All the same there was a change, and I was conscious of it during the evening. Archie Roylance and his young wife were staying there—like me, for the first time. I am prepared to rank Janet Roylance second only to Mary as the prettiest and most delightful thing in the world, and I knew that she and Sandy were close friends. In the daytime she was always, so to speak, booted and spurred, and seemed to have the alertness and vigour of an active boy; but in the evening she used to become the daintiest little porcelain lady; and those who saw Janet as a Dresden shepherdess in a drawing-room would scarcely believe that it was the same person who that morning had been scampering over the heather.
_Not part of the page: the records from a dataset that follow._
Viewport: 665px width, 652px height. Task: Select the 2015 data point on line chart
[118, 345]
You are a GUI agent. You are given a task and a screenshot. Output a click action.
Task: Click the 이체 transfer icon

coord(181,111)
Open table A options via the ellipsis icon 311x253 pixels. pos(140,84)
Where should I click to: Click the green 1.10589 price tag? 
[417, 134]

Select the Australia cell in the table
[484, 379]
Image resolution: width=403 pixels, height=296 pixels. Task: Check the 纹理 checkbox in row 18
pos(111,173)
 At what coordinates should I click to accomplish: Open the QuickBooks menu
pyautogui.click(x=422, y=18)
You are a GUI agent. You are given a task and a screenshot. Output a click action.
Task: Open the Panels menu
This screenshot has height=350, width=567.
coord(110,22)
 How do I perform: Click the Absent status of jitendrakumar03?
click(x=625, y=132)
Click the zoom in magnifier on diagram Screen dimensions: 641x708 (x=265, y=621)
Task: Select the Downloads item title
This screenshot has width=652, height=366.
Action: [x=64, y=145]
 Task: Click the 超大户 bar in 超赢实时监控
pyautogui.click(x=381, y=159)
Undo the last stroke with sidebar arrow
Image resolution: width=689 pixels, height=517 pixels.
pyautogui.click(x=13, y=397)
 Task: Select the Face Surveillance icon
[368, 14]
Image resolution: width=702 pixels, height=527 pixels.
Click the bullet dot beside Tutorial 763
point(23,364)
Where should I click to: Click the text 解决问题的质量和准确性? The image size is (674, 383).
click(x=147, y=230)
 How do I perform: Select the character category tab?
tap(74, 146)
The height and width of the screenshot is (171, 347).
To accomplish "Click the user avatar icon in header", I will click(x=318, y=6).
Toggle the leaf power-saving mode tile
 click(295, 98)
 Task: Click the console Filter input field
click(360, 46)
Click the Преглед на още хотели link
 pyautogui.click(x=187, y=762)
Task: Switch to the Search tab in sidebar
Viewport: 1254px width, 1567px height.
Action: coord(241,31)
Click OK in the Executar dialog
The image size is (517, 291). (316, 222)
She was in tremendous spirits, and Archie is a cheerful soul, but they found it heavy going with Sandy.
We dined in what had been the hall of the thirteenth-century keep—stone walls, a fireplace like a cave, and Jacobean rafters and panelling. Sandy wore the green coat of some Border club, and sat like a solemn sprite in the great chair at the head of his table, while Janet tried to keep the talk going from the other end. The ancient candelabra, which gave a dim religious light, and the long lines of mailed or periwigged Arbuthnots on the wall made the place too heavy a setting for one whom I had always known as a dweller in tents. I felt somehow as if the old Sandy were being shackled and stifled by this feudal magnificence.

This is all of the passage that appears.